The town of Dedham, Massachusetts, was settled in 1635, and Massachusetts is one of the thirteen original colonies that eventually became the United States of America. The town was founded based on strong Christian values. In 1636 at the first town public meeting, a covenant was signed that stated in part, that if differences were to arise between the townsmen, they would agree to find resolution through arbitration and that each would agree to pay their respective share for the common good. Almost three hundred eighty years later, these same values are evident in any horse purchase agreement, a common occurrence in this Eastern New England town.

Selling a horse is different than selling a car or other common goods. There is often an emotional bond between the equine and its owner. Even people who breed horses for a living can become attached to the animals in their care. Other owners may need to sell an equine for financial reasons, but the selling may be done with a sense of loss.

It makes good business sense to have the contract of sale written by an attorney familiar with equine law in Dedham. Years ago, certainly before automobiles became the preferred method of transportation, the job of being a horse trader was not well respected. They gained a reputation for being something less than honest by selling horses without full disclosure. In society today, a used car salesman may be looked upon with the same disdain.

You should consult an attorney to be certain, but there are a few fundamental elements that should be in an equine purchase agreement. There should be a complete description of the animal being sold. The description should include the breed, age, gender, registration, markings and perhaps the ancestry if relevant to the contract.

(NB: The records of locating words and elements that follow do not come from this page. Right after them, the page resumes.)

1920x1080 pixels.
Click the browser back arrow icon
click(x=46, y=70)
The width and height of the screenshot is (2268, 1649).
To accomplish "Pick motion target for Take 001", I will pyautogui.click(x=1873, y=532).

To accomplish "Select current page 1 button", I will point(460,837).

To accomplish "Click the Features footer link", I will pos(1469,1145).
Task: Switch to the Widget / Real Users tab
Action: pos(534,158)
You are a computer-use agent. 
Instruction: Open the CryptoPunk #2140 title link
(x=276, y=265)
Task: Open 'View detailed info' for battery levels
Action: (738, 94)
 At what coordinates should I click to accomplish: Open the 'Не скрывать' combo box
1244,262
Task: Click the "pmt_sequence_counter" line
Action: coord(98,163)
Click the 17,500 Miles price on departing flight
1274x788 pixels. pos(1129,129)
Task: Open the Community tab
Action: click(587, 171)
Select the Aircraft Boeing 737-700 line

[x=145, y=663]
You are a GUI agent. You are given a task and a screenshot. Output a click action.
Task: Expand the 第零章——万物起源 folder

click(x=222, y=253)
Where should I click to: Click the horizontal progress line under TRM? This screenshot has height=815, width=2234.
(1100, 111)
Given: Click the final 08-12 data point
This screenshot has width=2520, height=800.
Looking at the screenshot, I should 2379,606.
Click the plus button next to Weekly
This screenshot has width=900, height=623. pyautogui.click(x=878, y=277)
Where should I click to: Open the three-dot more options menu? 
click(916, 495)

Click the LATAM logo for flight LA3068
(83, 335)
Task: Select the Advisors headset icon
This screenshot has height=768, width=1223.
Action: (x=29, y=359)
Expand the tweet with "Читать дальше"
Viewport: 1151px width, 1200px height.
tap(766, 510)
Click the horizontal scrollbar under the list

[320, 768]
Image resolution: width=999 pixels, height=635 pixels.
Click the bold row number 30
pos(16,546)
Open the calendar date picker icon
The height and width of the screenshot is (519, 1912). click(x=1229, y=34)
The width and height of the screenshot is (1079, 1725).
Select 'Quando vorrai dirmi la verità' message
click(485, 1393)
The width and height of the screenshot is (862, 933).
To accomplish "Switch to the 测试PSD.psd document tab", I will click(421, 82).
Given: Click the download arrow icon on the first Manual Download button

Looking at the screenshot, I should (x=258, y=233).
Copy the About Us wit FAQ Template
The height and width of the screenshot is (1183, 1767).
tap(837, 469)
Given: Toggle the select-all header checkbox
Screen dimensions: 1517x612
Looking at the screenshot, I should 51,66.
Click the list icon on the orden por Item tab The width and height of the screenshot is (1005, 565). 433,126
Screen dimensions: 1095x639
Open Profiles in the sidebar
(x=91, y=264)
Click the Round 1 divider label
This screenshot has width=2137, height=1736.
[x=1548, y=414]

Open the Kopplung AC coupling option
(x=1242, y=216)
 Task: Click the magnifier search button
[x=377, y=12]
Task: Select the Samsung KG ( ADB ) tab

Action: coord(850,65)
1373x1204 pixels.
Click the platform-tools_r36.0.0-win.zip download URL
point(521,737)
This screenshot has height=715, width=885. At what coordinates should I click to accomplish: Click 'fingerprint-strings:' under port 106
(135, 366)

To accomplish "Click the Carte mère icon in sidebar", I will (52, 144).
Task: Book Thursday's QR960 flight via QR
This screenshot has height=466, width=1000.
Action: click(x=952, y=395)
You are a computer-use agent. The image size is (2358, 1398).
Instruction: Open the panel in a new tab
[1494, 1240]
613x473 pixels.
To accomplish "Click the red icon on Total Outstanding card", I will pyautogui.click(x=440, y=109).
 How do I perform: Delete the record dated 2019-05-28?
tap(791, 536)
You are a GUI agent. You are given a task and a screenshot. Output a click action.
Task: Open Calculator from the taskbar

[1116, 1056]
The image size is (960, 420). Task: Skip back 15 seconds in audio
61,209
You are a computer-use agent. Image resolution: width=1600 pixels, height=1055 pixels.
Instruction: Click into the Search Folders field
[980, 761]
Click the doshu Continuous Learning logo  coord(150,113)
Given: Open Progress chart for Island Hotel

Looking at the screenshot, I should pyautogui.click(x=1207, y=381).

The purchase price for an equine can be beyond the means of a buyer to pay at the point of sale. Installment agreements are not uncommon. If there is a installment payment plan, full information about the repayment plan should be included in the contract. This information should include, but may not be limited to, date payments are due, interest rate charged, the amount of each payment, late payment penalties and detailed information regarding the location of the recipient of the payments.

There should be a clause in the contract that makes it clear what will happen if the buyer fails to meet their obligation to pay. The exact terms of this clause would be subject to discussion. For example, both parties must agree exactly what constitutes a failure to pay and the subsequent right of the seller to take possession of the equine.

If for some reason, the buyer is dissatisfied with the quality or performance of an equine, it is customary that it is the responsibility of a seller to collect the equine and to do so at his or her own expense. Another important contract element is to clearly state when the risk of loss is transferred. In other words, at what time does the buyer take responsibility for the death or other loss of an equine.

All negotiation must take place before the contract is signed. After the contract has been executed and the terms agreed to by both parties, negotiation is over. Read the contract carefully and have your attorney review it to make sure your interests are protected. Sign the agreement only after you are certain that you agree with the terms.